** Start **

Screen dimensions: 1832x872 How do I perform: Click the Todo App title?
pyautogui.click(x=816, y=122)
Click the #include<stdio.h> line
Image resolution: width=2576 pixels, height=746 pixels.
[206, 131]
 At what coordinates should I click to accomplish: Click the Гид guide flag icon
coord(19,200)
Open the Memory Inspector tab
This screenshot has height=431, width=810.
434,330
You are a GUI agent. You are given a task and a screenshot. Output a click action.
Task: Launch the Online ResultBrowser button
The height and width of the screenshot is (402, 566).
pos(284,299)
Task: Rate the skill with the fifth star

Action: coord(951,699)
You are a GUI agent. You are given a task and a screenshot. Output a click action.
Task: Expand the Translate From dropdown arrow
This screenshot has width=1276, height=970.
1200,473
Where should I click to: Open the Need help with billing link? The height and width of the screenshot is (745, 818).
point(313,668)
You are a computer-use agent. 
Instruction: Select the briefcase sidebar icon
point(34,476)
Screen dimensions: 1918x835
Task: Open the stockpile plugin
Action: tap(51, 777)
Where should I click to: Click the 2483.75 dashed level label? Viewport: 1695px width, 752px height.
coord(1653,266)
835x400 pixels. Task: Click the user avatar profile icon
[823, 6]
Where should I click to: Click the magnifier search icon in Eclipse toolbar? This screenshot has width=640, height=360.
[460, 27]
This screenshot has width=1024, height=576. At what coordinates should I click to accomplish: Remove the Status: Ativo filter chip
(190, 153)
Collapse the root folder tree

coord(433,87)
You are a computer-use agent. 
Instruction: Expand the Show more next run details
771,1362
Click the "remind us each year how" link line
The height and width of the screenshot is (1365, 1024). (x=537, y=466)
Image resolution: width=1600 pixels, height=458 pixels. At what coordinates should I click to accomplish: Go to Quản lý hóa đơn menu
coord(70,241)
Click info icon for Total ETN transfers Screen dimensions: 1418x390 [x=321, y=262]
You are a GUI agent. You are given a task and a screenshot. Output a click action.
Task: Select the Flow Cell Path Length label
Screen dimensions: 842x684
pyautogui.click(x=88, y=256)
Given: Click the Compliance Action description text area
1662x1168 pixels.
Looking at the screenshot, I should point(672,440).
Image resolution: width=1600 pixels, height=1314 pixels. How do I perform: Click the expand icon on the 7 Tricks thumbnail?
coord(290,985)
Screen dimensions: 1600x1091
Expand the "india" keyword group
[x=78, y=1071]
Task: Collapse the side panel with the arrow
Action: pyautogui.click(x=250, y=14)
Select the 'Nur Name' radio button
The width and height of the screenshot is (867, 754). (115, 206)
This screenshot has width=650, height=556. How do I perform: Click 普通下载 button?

** End **

Please report every line of the records above that contains the word "accomplish", copying each such line in full.

 At what coordinates should I click to accomplish: Click the Гид guide flag icon
This screenshot has width=1024, height=576. At what coordinates should I click to accomplish: Remove the Status: Ativo filter chip
Image resolution: width=1600 pixels, height=458 pixels. At what coordinates should I click to accomplish: Go to Quản lý hóa đơn menu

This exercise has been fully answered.